Chris Fenton has written about building a strictly mechanical computer with 3D-printed parts, which he calls the Turbo-Entabulator: see http://www.chrisfenton.com/the-turbo-entabulator/, plus writeups eslewhere. (See other entries on his very interesting site, including the FIBIAC electromechanical computer.)
This makes me wonder whether non-electric computing may actually benefit from 3D printing. It may be possible eventually to 'print' very fine components like microtubes with minimal friction that could be used in nonE systems. Granted such systems would then still be at best semi-electric, since you can't 3D-manufacture the parts without electricity. But again, it may give us analogies of how to proceed in a genuinely nonE manner, if this seems like a good idea.
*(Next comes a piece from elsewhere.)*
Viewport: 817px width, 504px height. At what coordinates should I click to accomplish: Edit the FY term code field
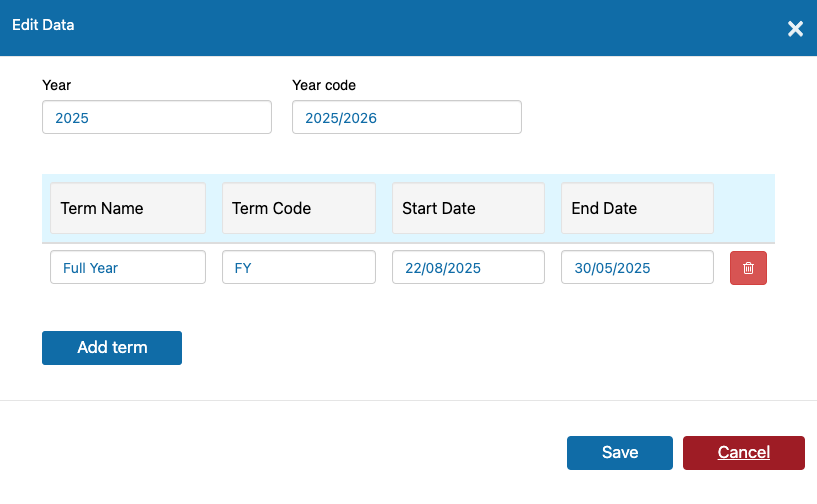(x=299, y=267)
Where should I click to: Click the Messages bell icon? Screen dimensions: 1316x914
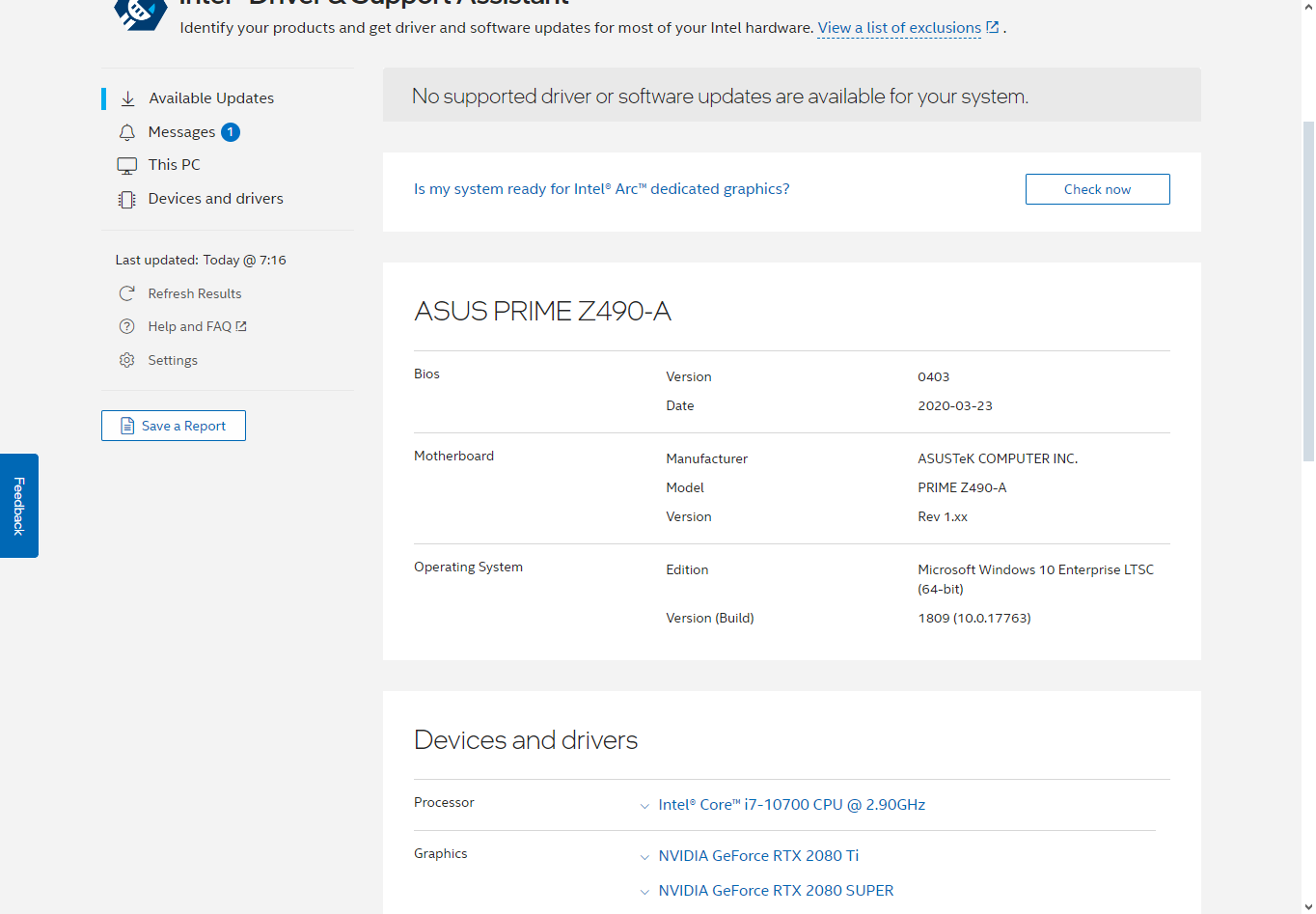coord(127,132)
However, there is also the usual reservation that 3D printing or 'additive manufacturing' as the industry calls it, is an unevaluated technology, commercialized in the usual disregard of the Precautionary Principle, or any accounting of social, political, or ecological costs. This approach in the long-term will probably turn lots of people away from technological progress in general. Borrowing from Dune, we may eventually face the equivalent of the 'Butlerian Jihad' against computing systems, which would be a silly shame.
Proponents of tech must become hard-core proponents of rigorous full-cost accounting of the tech, or they risk the future of technology itself. They must insist upon fully funded adversarial science to investigate the downside of all big tech ventures before we OK them as a society. Even if we then go ahead with the tech, we need such research in order to come up with methods of mitigation.